### The task
Reproduce the data shown below exactly.

(Stored dataset items)
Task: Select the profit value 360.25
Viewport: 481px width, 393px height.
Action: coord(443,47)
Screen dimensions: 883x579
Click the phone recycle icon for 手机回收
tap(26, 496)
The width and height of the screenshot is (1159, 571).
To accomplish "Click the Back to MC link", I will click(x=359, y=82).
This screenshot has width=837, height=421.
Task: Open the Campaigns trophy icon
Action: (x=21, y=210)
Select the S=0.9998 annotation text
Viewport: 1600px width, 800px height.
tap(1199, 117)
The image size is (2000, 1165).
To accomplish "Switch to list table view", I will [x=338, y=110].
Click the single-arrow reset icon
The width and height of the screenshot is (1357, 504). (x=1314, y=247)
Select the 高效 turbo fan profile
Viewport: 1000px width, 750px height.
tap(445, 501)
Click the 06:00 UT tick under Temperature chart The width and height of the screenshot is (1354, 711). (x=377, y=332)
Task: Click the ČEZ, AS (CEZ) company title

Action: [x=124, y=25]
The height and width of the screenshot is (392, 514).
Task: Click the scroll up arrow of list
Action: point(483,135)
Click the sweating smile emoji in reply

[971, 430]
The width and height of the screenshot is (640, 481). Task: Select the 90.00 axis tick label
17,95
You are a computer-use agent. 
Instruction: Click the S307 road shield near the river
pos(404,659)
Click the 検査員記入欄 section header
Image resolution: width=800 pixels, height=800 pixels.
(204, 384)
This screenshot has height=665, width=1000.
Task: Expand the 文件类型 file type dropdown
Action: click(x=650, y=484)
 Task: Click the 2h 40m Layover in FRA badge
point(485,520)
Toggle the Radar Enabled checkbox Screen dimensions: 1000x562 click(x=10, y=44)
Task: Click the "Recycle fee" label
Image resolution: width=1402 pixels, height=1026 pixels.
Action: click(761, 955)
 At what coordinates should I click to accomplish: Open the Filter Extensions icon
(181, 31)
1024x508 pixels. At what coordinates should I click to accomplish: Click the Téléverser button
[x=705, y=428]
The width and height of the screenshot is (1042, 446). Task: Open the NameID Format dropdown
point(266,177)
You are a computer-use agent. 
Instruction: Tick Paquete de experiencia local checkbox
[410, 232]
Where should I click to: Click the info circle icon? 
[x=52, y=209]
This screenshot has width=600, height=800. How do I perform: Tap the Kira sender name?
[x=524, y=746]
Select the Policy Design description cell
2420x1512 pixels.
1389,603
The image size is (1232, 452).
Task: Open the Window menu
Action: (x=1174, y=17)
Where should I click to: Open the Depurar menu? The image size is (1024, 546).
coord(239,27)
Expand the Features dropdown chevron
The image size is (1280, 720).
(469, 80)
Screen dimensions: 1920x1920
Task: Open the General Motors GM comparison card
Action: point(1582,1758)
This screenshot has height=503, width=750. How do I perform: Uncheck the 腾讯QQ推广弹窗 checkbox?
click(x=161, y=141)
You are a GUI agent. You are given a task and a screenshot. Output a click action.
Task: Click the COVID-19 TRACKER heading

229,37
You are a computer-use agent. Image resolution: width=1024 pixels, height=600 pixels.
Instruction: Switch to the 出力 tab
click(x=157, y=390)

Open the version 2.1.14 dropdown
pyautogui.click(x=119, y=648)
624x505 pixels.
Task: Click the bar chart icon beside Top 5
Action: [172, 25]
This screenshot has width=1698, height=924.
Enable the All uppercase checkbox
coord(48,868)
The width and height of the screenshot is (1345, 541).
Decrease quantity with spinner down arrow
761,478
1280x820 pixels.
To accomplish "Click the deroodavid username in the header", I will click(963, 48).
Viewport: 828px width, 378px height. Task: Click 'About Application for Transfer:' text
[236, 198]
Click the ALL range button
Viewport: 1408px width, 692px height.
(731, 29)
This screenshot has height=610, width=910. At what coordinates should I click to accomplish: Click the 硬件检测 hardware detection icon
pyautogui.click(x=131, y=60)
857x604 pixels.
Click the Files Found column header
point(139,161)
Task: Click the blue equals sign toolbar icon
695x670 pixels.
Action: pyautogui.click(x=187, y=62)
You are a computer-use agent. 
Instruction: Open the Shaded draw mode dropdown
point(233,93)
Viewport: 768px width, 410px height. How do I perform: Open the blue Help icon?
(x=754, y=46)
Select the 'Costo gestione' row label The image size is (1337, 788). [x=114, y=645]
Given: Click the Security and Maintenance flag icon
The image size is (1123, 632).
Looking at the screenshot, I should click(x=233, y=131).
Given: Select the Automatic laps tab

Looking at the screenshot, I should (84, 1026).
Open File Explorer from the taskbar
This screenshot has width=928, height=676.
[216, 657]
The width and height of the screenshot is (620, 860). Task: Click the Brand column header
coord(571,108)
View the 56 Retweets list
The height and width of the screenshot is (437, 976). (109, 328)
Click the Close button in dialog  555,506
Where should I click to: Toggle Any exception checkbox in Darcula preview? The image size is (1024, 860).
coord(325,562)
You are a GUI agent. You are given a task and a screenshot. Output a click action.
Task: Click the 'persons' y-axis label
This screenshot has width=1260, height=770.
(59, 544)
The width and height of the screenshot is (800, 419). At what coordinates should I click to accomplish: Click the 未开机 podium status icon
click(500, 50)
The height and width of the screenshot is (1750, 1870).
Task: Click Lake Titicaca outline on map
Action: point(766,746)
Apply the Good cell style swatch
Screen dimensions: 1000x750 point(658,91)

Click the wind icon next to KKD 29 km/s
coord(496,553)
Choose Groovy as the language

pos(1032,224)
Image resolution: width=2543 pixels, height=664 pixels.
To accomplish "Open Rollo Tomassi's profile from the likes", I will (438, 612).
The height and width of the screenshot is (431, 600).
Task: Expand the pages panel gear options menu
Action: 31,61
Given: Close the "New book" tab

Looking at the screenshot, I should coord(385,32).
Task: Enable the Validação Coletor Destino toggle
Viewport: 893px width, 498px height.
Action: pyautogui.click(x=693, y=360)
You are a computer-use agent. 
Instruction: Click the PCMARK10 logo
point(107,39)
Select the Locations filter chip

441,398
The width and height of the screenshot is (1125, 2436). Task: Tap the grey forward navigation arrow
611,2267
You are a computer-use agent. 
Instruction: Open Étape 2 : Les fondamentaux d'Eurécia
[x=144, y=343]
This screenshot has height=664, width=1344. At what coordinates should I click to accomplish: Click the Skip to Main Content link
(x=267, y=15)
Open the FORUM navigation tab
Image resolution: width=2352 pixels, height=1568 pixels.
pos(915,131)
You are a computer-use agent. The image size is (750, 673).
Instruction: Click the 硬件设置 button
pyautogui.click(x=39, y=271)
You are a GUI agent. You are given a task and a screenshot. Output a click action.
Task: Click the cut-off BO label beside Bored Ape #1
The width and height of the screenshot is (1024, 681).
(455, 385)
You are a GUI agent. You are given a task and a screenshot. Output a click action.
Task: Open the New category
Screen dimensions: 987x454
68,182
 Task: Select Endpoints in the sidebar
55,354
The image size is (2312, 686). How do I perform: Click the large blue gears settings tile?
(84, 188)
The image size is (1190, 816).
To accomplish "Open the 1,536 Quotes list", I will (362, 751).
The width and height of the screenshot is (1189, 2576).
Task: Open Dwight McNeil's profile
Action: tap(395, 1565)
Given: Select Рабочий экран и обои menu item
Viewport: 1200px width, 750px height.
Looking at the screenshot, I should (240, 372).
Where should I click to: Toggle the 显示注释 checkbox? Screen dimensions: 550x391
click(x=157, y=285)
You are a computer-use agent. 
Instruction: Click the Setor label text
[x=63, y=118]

### Answer
Task: Select the profit value 360.25
Viewport: 481px width, 393px height.
Action: coord(443,47)
Screen dimensions: 883x579
Click the phone recycle icon for 手机回收
tap(26, 496)
The width and height of the screenshot is (1159, 571).
To accomplish "Click the Back to MC link", I will click(x=359, y=82).
This screenshot has width=837, height=421.
Task: Open the Campaigns trophy icon
Action: (x=21, y=210)
Select the S=0.9998 annotation text
Viewport: 1600px width, 800px height.
tap(1199, 117)
The image size is (2000, 1165).
To accomplish "Switch to list table view", I will [x=338, y=110].
Click the single-arrow reset icon
The width and height of the screenshot is (1357, 504). (x=1314, y=247)
Select the 高效 turbo fan profile
Viewport: 1000px width, 750px height.
tap(445, 501)
Click the 06:00 UT tick under Temperature chart The width and height of the screenshot is (1354, 711). (x=377, y=332)
Task: Click the ČEZ, AS (CEZ) company title

Action: [x=124, y=25]
The height and width of the screenshot is (392, 514).
Task: Click the scroll up arrow of list
Action: point(483,135)
Click the sweating smile emoji in reply

[971, 430]
The width and height of the screenshot is (640, 481). Task: Select the 90.00 axis tick label
17,95
You are a computer-use agent. 
Instruction: Click the S307 road shield near the river
pos(404,659)
Click the 検査員記入欄 section header
Image resolution: width=800 pixels, height=800 pixels.
(204, 384)
This screenshot has height=665, width=1000.
Task: Expand the 文件类型 file type dropdown
Action: click(x=650, y=484)
 Task: Click the 2h 40m Layover in FRA badge
point(485,520)
Toggle the Radar Enabled checkbox Screen dimensions: 1000x562 click(x=10, y=44)
Task: Click the "Recycle fee" label
Image resolution: width=1402 pixels, height=1026 pixels.
Action: click(761, 955)
 At what coordinates should I click to accomplish: Open the Filter Extensions icon
(181, 31)
1024x508 pixels. At what coordinates should I click to accomplish: Click the Téléverser button
[x=705, y=428]
The width and height of the screenshot is (1042, 446). Task: Open the NameID Format dropdown
point(266,177)
You are a computer-use agent. 
Instruction: Tick Paquete de experiencia local checkbox
[410, 232]
Where should I click to: Click the info circle icon? 
[x=52, y=209]
This screenshot has width=600, height=800. How do I perform: Tap the Kira sender name?
[x=524, y=746]
Select the Policy Design description cell
2420x1512 pixels.
1389,603
The image size is (1232, 452).
Task: Open the Window menu
Action: (x=1174, y=17)
Where should I click to: Open the Depurar menu? The image size is (1024, 546).
coord(239,27)
Expand the Features dropdown chevron
The image size is (1280, 720).
(469, 80)
Screen dimensions: 1920x1920
Task: Open the General Motors GM comparison card
Action: point(1582,1758)
This screenshot has height=503, width=750. How do I perform: Uncheck the 腾讯QQ推广弹窗 checkbox?
click(x=161, y=141)
You are a GUI agent. You are given a task and a screenshot. Output a click action.
Task: Click the COVID-19 TRACKER heading

229,37
You are a computer-use agent. Image resolution: width=1024 pixels, height=600 pixels.
Instruction: Switch to the 出力 tab
click(x=157, y=390)

Open the version 2.1.14 dropdown
pyautogui.click(x=119, y=648)
624x505 pixels.
Task: Click the bar chart icon beside Top 5
Action: [172, 25]
This screenshot has width=1698, height=924.
Enable the All uppercase checkbox
coord(48,868)
The width and height of the screenshot is (1345, 541).
Decrease quantity with spinner down arrow
761,478
1280x820 pixels.
To accomplish "Click the deroodavid username in the header", I will click(963, 48).
Viewport: 828px width, 378px height. Task: Click 'About Application for Transfer:' text
[236, 198]
Click the ALL range button
Viewport: 1408px width, 692px height.
(731, 29)
This screenshot has height=610, width=910. At what coordinates should I click to accomplish: Click the 硬件检测 hardware detection icon
pyautogui.click(x=131, y=60)
857x604 pixels.
Click the Files Found column header
point(139,161)
Task: Click the blue equals sign toolbar icon
695x670 pixels.
Action: pyautogui.click(x=187, y=62)
You are a computer-use agent. 
Instruction: Open the Shaded draw mode dropdown
point(233,93)
Viewport: 768px width, 410px height. How do I perform: Open the blue Help icon?
(x=754, y=46)
Select the 'Costo gestione' row label The image size is (1337, 788). [x=114, y=645]
Given: Click the Security and Maintenance flag icon
The image size is (1123, 632).
Looking at the screenshot, I should click(x=233, y=131).
Given: Select the Automatic laps tab

Looking at the screenshot, I should (84, 1026).
Open File Explorer from the taskbar
This screenshot has width=928, height=676.
[216, 657]
The width and height of the screenshot is (620, 860). Task: Click the Brand column header
coord(571,108)
View the 56 Retweets list
The height and width of the screenshot is (437, 976). (109, 328)
Click the Close button in dialog  555,506
Where should I click to: Toggle Any exception checkbox in Darcula preview? The image size is (1024, 860).
coord(325,562)
You are a GUI agent. You are given a task and a screenshot. Output a click action.
Task: Click the 'persons' y-axis label
This screenshot has width=1260, height=770.
(59, 544)
The width and height of the screenshot is (800, 419). At what coordinates should I click to accomplish: Click the 未开机 podium status icon
click(500, 50)
The height and width of the screenshot is (1750, 1870).
Task: Click Lake Titicaca outline on map
Action: point(766,746)
Apply the Good cell style swatch
Screen dimensions: 1000x750 point(658,91)

Click the wind icon next to KKD 29 km/s
coord(496,553)
Choose Groovy as the language

pos(1032,224)
Image resolution: width=2543 pixels, height=664 pixels.
To accomplish "Open Rollo Tomassi's profile from the likes", I will (438, 612).
The height and width of the screenshot is (431, 600).
Task: Expand the pages panel gear options menu
Action: 31,61
Given: Close the "New book" tab

Looking at the screenshot, I should coord(385,32).
Task: Enable the Validação Coletor Destino toggle
Viewport: 893px width, 498px height.
Action: pyautogui.click(x=693, y=360)
You are a computer-use agent. 
Instruction: Click the PCMARK10 logo
point(107,39)
Select the Locations filter chip

441,398
The width and height of the screenshot is (1125, 2436). Task: Tap the grey forward navigation arrow
611,2267
You are a computer-use agent. 
Instruction: Open Étape 2 : Les fondamentaux d'Eurécia
[x=144, y=343]
This screenshot has height=664, width=1344. At what coordinates should I click to accomplish: Click the Skip to Main Content link
(x=267, y=15)
Open the FORUM navigation tab
Image resolution: width=2352 pixels, height=1568 pixels.
pos(915,131)
You are a computer-use agent. The image size is (750, 673).
Instruction: Click the 硬件设置 button
pyautogui.click(x=39, y=271)
You are a GUI agent. You are given a task and a screenshot. Output a click action.
Task: Click the cut-off BO label beside Bored Ape #1
The width and height of the screenshot is (1024, 681).
(455, 385)
You are a GUI agent. You are given a task and a screenshot. Output a click action.
Task: Open the New category
Screen dimensions: 987x454
68,182
 Task: Select Endpoints in the sidebar
55,354
The image size is (2312, 686). How do I perform: Click the large blue gears settings tile?
(84, 188)
The image size is (1190, 816).
To accomplish "Open the 1,536 Quotes list", I will (362, 751).
The width and height of the screenshot is (1189, 2576).
Task: Open Dwight McNeil's profile
Action: tap(395, 1565)
Given: Select Рабочий экран и обои menu item
Viewport: 1200px width, 750px height.
Looking at the screenshot, I should (240, 372).
Where should I click to: Toggle the 显示注释 checkbox? Screen dimensions: 550x391
click(x=157, y=285)
You are a computer-use agent. 
Instruction: Click the Setor label text
[x=63, y=118]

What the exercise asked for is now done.